VICTORIA - Hands raised as if in surrender. The blood-curdling scream after he is hit by a shot from a Taser. An RCMP officer pressing his shin with the full weight of his body into the prone man's head and neck.
These are all reasons why Kamloops resident Zofia Cisowski should choose not to watch a video that captures the last moments of her son Robert Dziekanski's life, says the Victoria man who filmed an incident last month at Vancouver International Airport.
Paul Pritchard's video is to be made public Wednesday afternoon in Vancouver.
Pritchard, who recorded the confrontation between Dziekanski, 40, and the RCMP, said earlier he wants the public to see what happened early on the morning of Oct. 14 when the newly arrived Polish immigrant was zapped by two 50,000-volt charges from the Taser.
But it's not something Dziekanski's mother should see, Pritchard said Tuesday.
Cisowski said last week she wanted to view the video to understand what happened to her son, but on Tuesday her lawyer said she was having second thoughts.
Pritchard has watched the video he took several times since it was returned to him last week by the RCMP after he initiated legal action to get it back.
"You see him in a state that's obviously not her son,'' Pritchard said in an interview with The Canadian Press.
"You see him and he's sweating and he's breathing really, really heavily and obviously that's not the son she knows.
"I don't know if her last memory should be of him like that, and then the blood-curdling scream that you hear when they Taser him. The audio's sickening. His scream is brutal. You hear a man die, obviously.''
Family friend Greg Laska told The Kamloops Daily News Tuesday that Cisowski is so emotionally distraught she has decided never to see the video.
"She's not going to do it,'' Laska said. "She's not well. It's been hard, too hard for her.''
Pritchard said the video shows the four Mounties who arrived at the airport to investigate complaints about Dziekanski using the Taser almost immediately to subdue him.
The Mounties appeared to resort to the Taser without considering other options, he said.
"There's four of them and it takes about 15 seconds for them to do it,''' Pritchard said. "You can just clearly see how many other options they had that they didn't use.''
The other options included handling him physically, calling for a translator or asking the public at the airport about Dziekanski's actions, Pritchard said.
The incident now is the subject of reviews by the RCMP's Integrated Homicide Investigation Team, the independent commission that looks into complaints against the Mounties and the Vancouver Airport Authority.
A spokesman for the team said Tuesday the video had been returned because there were no longer concerns that it would jeopardize the investigation, but he had no comment on its substance.
"The Integrated Homicide Investigation Team is conducting a fair and unbiased investigation,'' said Cpl.
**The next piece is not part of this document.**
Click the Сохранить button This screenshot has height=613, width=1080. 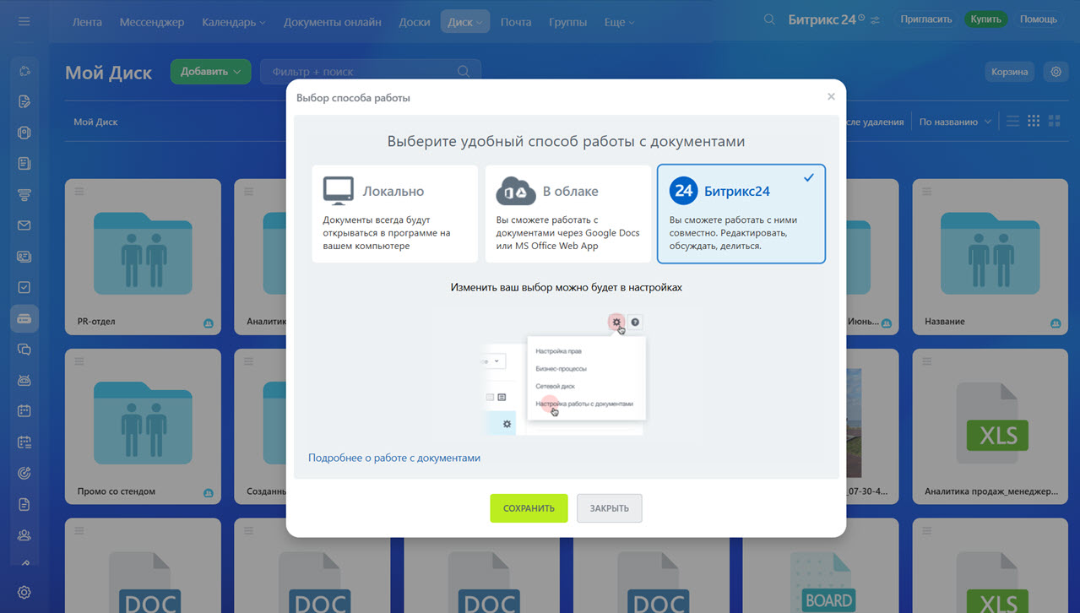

Dale Carr.
"To make comments on evidence prior to the completion of that investigation and a pending inquest would be highly inappropriate.''
Dziekanski died about 10 hours after arriving on a flight from Europe to come live with his mother in Kamloops.
She had waited for him in the greeting area of the airport's international arrivals terminal for several hours but somehow they did not connect and she returned to Kamloops, where a message from officials told her to come back to Vancouver immediately.
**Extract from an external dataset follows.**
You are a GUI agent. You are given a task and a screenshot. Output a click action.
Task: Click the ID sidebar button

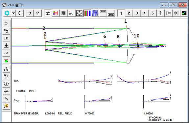click(6, 38)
Just why Dziekanski languished inside the secure part of the arrivals terminal from Saturday afternoon after clearing customs until early Sunday morning remains a mystery.
Pritchard described the video last week but gave more details Tuesday.
The video shows Dziekanski raising his hands in a position that appears to be a surrender or give-up pose, but he's shot with a Taser, he said.
Dziekanski, who had trashed a work desk and tipped over a computer, was holding a stapler in one hand but didn't appear to be preparing to battle the officers, he said.
"It's so clear how he's just done,'' said Pritchard. "The cops have finally come after so long and he kind of just puts his shoulders up and points at the computer, like, 'yes, I did that, OK, arrest me, take me somewhere so I can get hold of my mom type thing.' And then they shoot him.''
The video shows one officer placing his shin across Dziekanski's neck and head and then after several moments he gets up and Dziekanski isn't moving, Pritchard said.
He turned over the video to police investigators on a promise it would be returned within 48 hours but went public with a lawsuit after being told RCMP might keep it for years. They returned it last week.
Pritchard said he expects the video to have an impact with the public and the police, who will likely re-examine their policies when it comes to use-of-force guidelines.
"Things are going to change because of this,''' Pritchard said. "People are going to have to be held responsible and accountable. It's clear in this video, somebody is going to have to be held accountable because they just handled it so wrong.''
Last week, the Commission for Public Complaints Against the RCMP filed its own complaint about the incident.
Commissioner Paul Kennedy said the public needs to know its questions about the incident will be answered. The complaint also allows the commission to look both at the use of force and also whether the RCMP investigation into the incident is itself adequate, he said.
The B.C. Civil Liberties Association filed a second complaint Tuesday, alleging the RCMP misrepresented the facts of Dziekanski's death and unreasonably seized and suppressed the video recording of the incident.
A public funeral for Dziekanski is set for Saturday at 11 a.m. at the Kamloops Funeral Home.